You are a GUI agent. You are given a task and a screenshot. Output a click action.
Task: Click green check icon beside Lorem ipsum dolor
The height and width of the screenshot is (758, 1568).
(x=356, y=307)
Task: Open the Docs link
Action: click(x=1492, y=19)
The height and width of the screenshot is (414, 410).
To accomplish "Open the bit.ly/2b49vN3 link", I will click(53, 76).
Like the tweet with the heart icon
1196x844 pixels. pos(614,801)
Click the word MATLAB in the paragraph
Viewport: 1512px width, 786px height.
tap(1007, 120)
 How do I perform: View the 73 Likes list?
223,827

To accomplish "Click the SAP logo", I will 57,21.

+++++

Copy the lines above exactly as they appear.

You are a GUI agent. You are given a task and a screenshot. Output a click action.
Task: Click green check icon beside Lorem ipsum dolor
The height and width of the screenshot is (758, 1568).
(x=356, y=307)
Task: Open the Docs link
Action: click(x=1492, y=19)
The height and width of the screenshot is (414, 410).
To accomplish "Open the bit.ly/2b49vN3 link", I will click(53, 76).
Like the tweet with the heart icon
1196x844 pixels. pos(614,801)
Click the word MATLAB in the paragraph
Viewport: 1512px width, 786px height.
tap(1007, 120)
 How do I perform: View the 73 Likes list?
223,827

To accomplish "Click the SAP logo", I will 57,21.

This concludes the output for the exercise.